■ YOUR TASK:
Transcribe, word for word, every line from the one containing "Tap the blue" through the final line of the records, and omit the pictures.

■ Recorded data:

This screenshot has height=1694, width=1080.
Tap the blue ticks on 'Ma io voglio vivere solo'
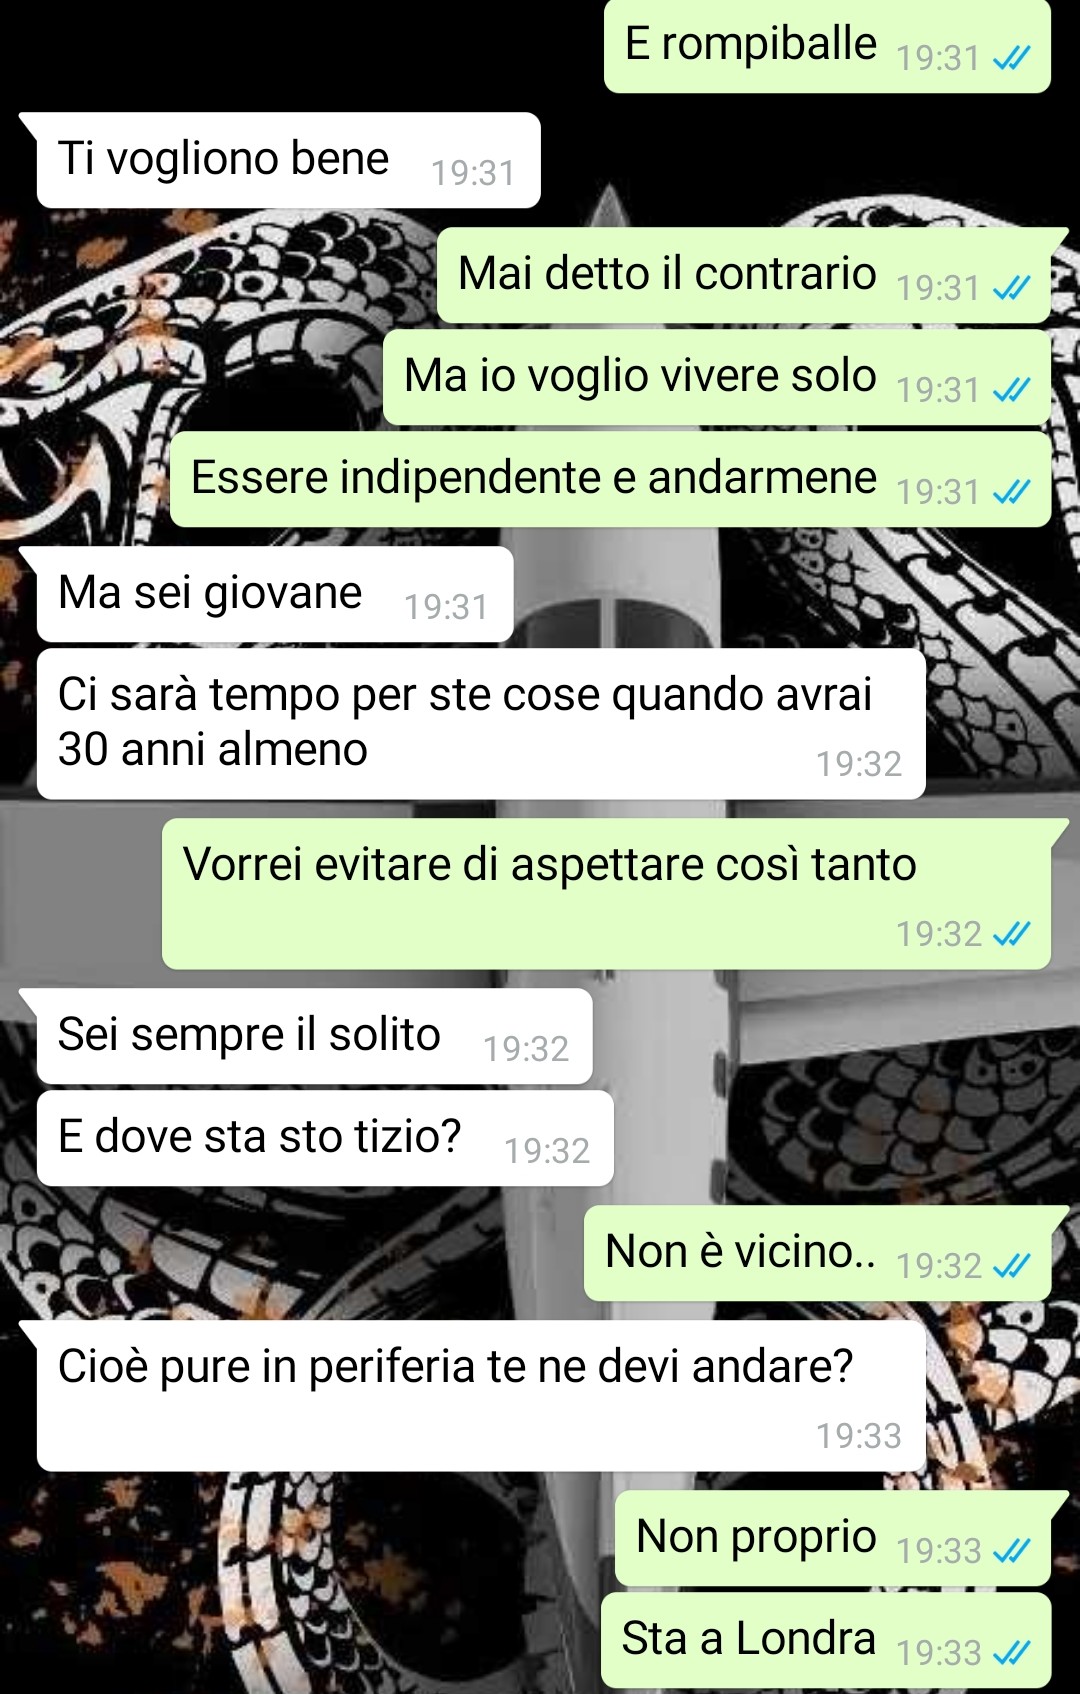click(1011, 391)
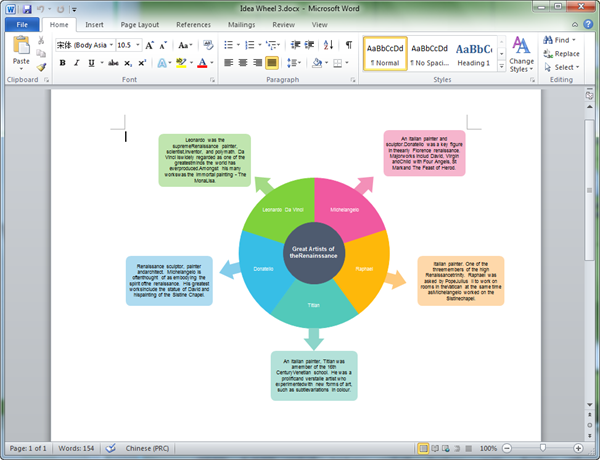
Task: Toggle Italic formatting
Action: [77, 63]
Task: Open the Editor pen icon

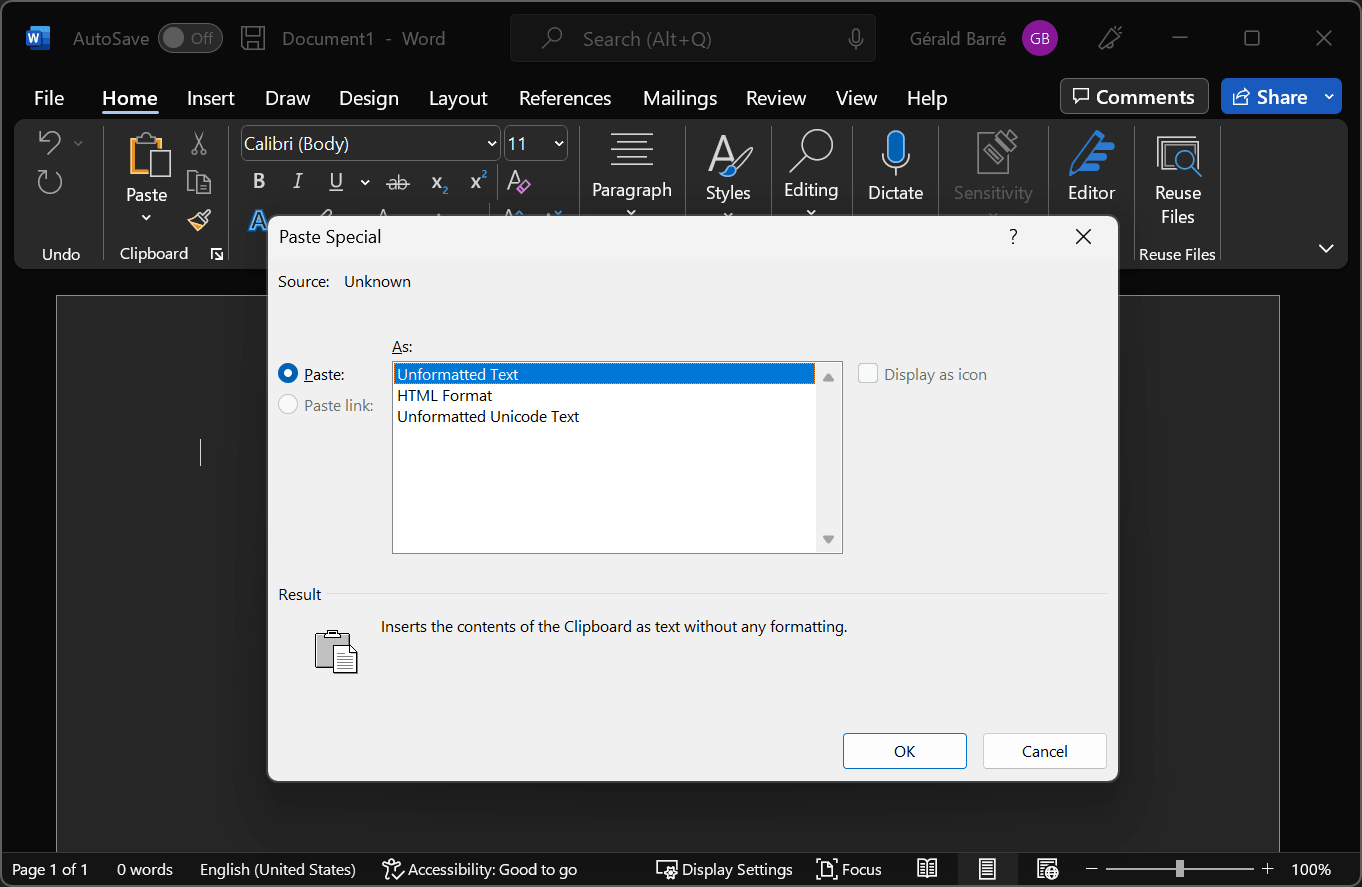Action: (x=1091, y=154)
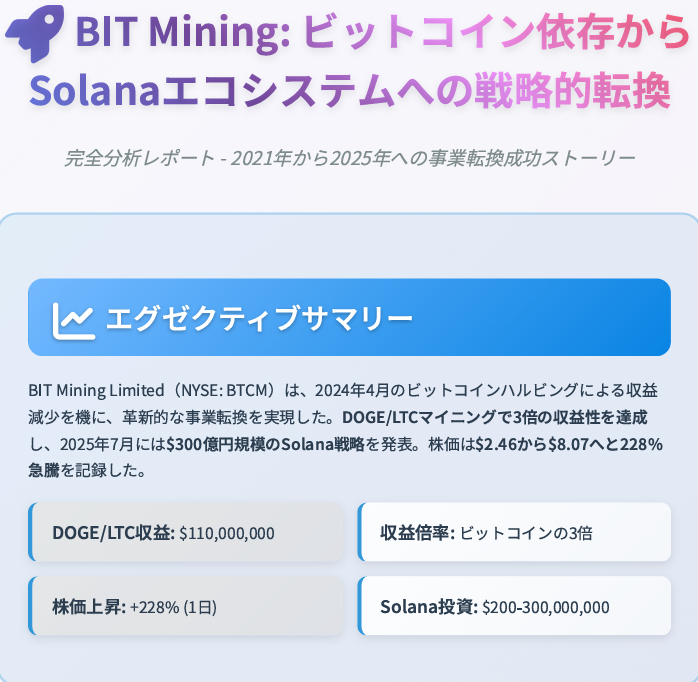Click the line chart icon in summary header

click(x=73, y=321)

■ REPLY:
Tap the blue ticks on 'Ma io voglio vivere solo'
click(1011, 391)
Task: Toggle Italic formatting
Action: [77, 63]
Task: Open the Editor pen icon

Action: (x=1091, y=154)
Click the line chart icon in summary header

click(x=73, y=321)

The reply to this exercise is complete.